Segment Open
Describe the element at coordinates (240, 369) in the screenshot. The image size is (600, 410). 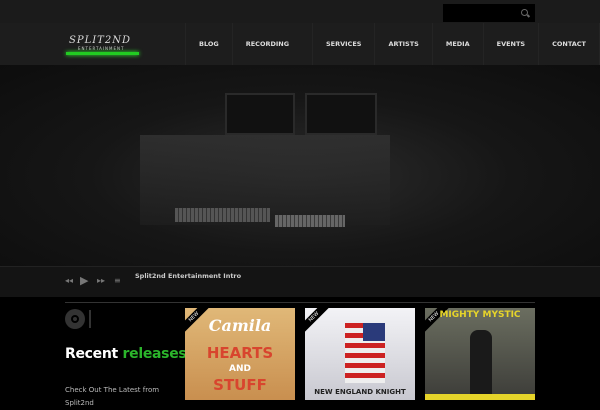
I see `cover-line: AND` at that location.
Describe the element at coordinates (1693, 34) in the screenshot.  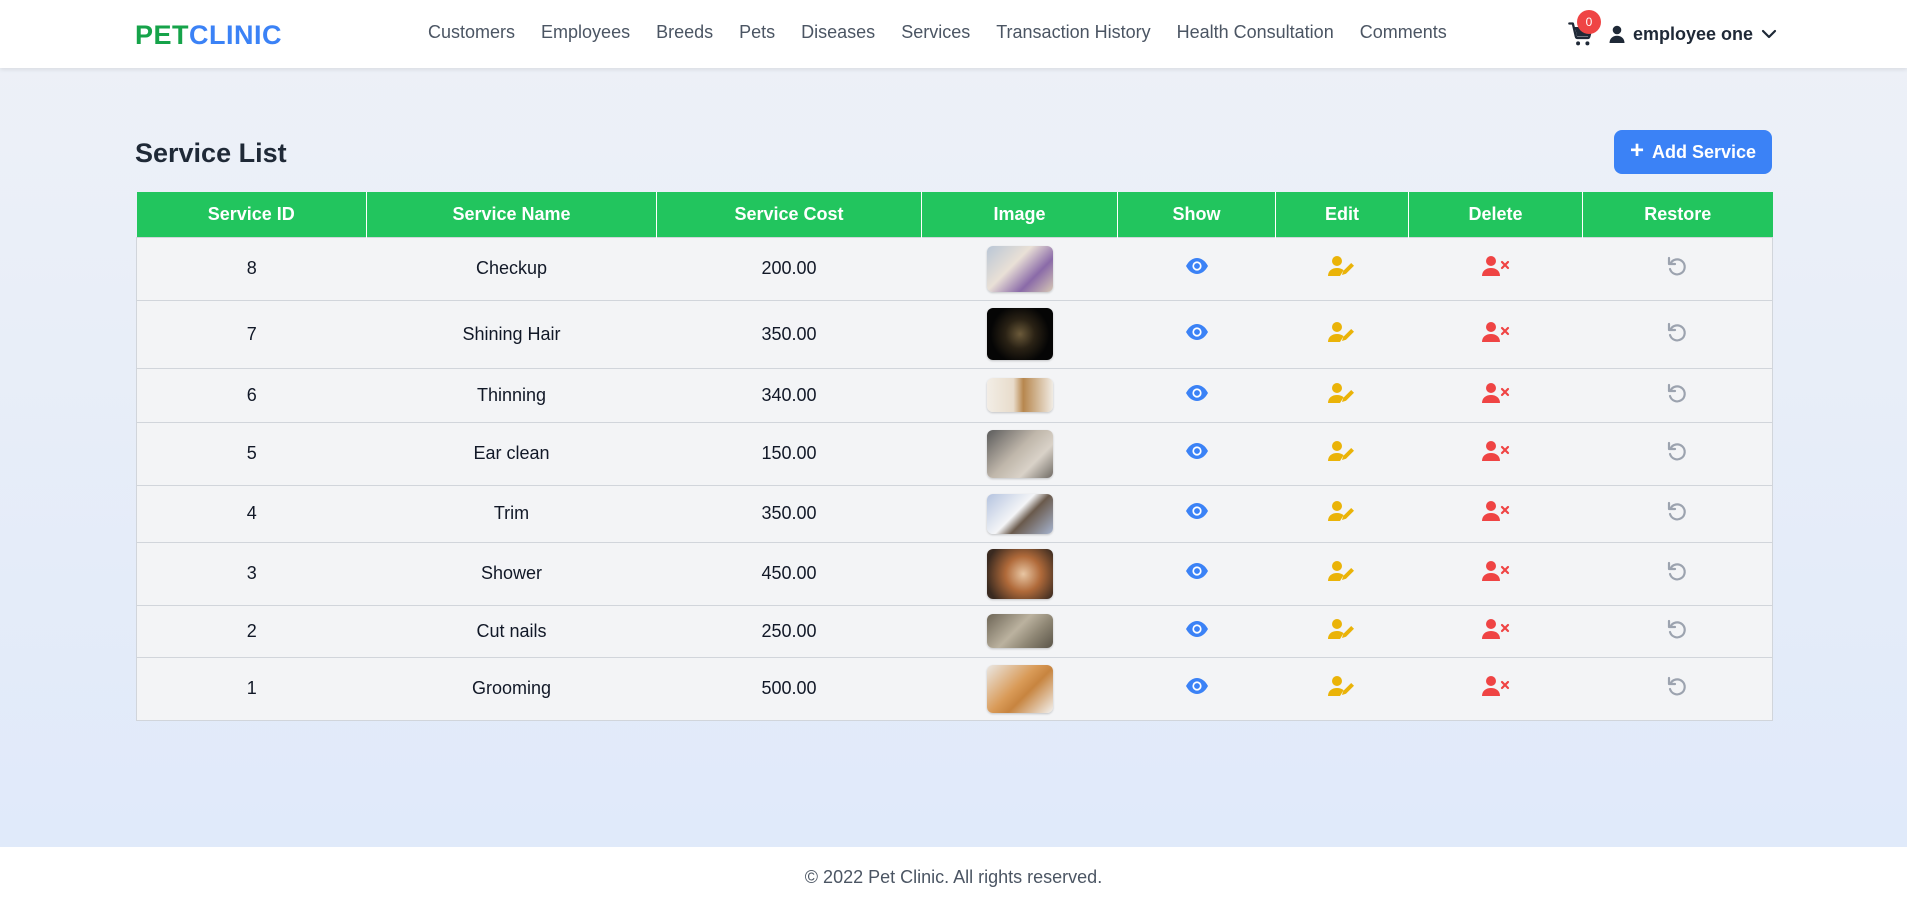
I see `user-menu: employee one` at that location.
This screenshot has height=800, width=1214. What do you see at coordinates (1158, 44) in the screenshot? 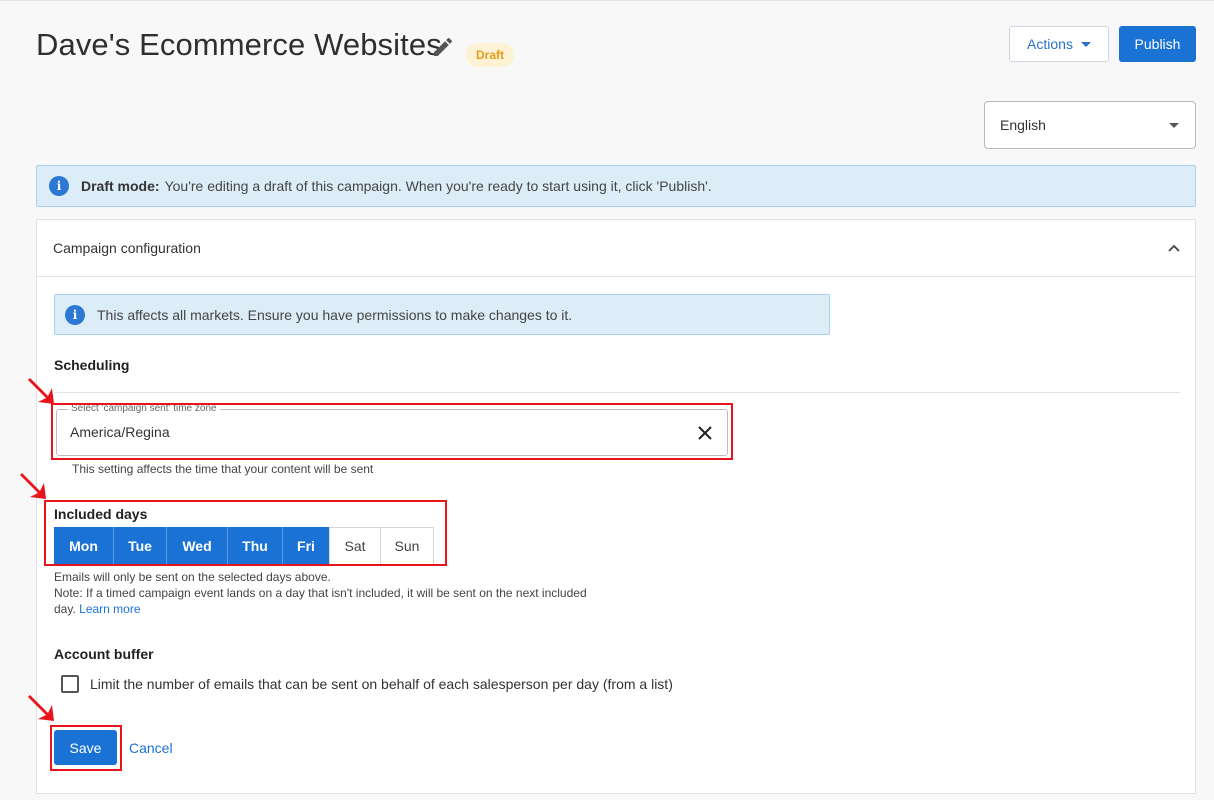
I see `publish-button: Publish` at bounding box center [1158, 44].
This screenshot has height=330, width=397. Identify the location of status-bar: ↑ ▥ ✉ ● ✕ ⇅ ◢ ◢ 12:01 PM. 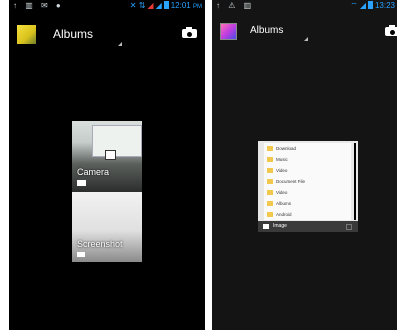
(107, 6).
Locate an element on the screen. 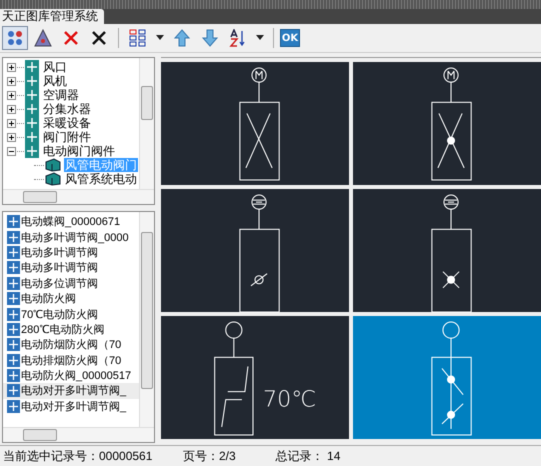 This screenshot has width=541, height=466. status-text: 页号：2/3 is located at coordinates (210, 456).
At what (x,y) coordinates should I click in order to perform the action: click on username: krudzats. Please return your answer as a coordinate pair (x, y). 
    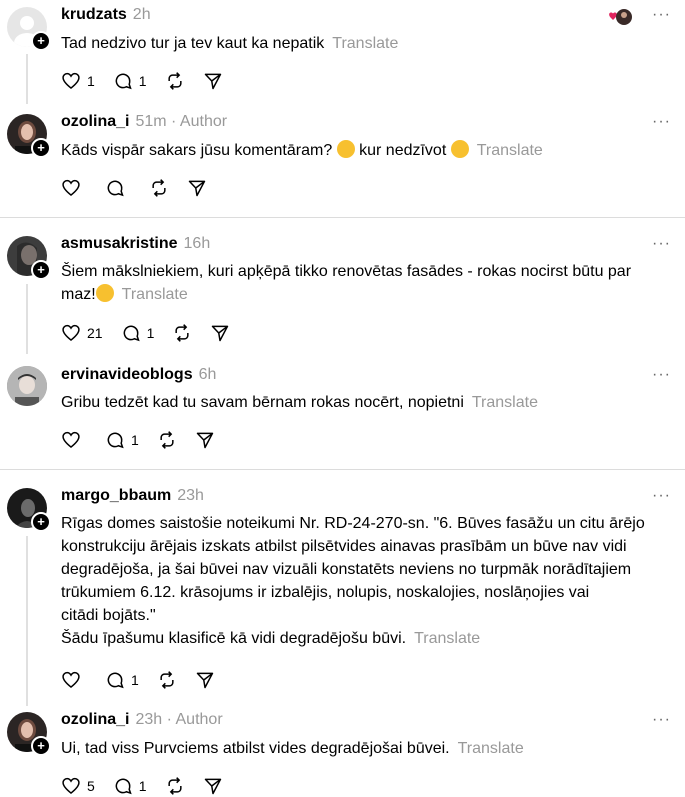
    Looking at the image, I should click on (94, 14).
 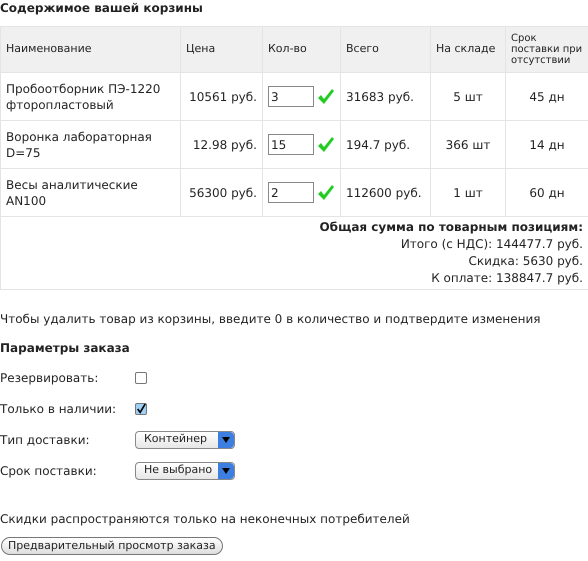 I want to click on hint-text: Чтобы удалить товар из корзины, введите 0 в количество и подтвердите изменения, so click(x=271, y=320).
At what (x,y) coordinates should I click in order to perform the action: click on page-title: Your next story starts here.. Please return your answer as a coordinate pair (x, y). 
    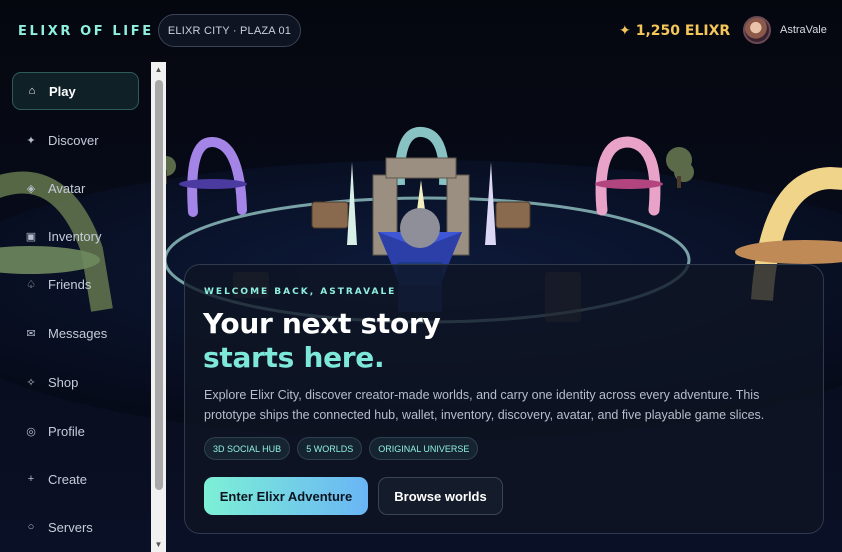
    Looking at the image, I should click on (322, 341).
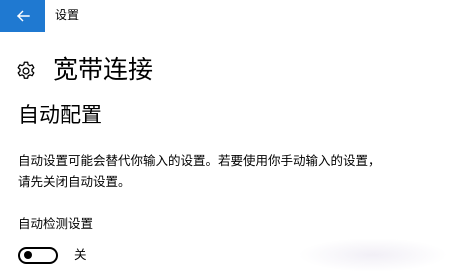  Describe the element at coordinates (68, 15) in the screenshot. I see `window-title: 设置` at that location.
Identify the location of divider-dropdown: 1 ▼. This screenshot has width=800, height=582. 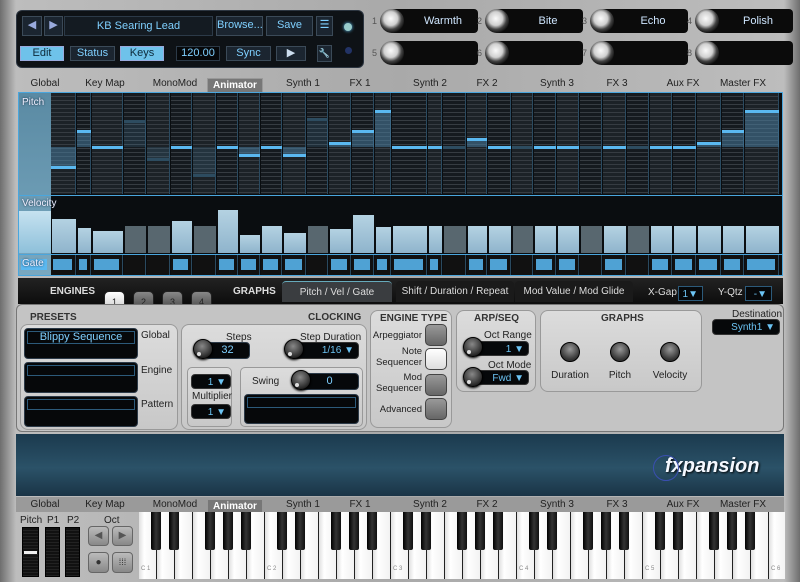
(211, 382).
Segment Closed
■ TASK TO CARRY OUT ■
Render the data as a Markdown table with the columns Row and Entry, starting at the line that contains "on page-title: Your" and ending at the last line of the data. Number each line in order, skip blank lines, and leave the pictures out.

■ ANSWER TO THIS EXERCISE ■
| Row | Entry |
|---|---|
| 1 | At what (x,y) coordinates should I click in order to perform the action: click on page-title: Your next story starts here.. Please return your answer as a coordinate pair (x, y).  |
| 2 |     Looking at the image, I should click on (322, 341). |
| 3 |   Describe the element at coordinates (68, 15) in the screenshot. I see `window-title: 设置` at that location. |
| 4 | Identify the location of divider-dropdown: 1 ▼. This screenshot has width=800, height=582.  |
| 5 | (211, 382). |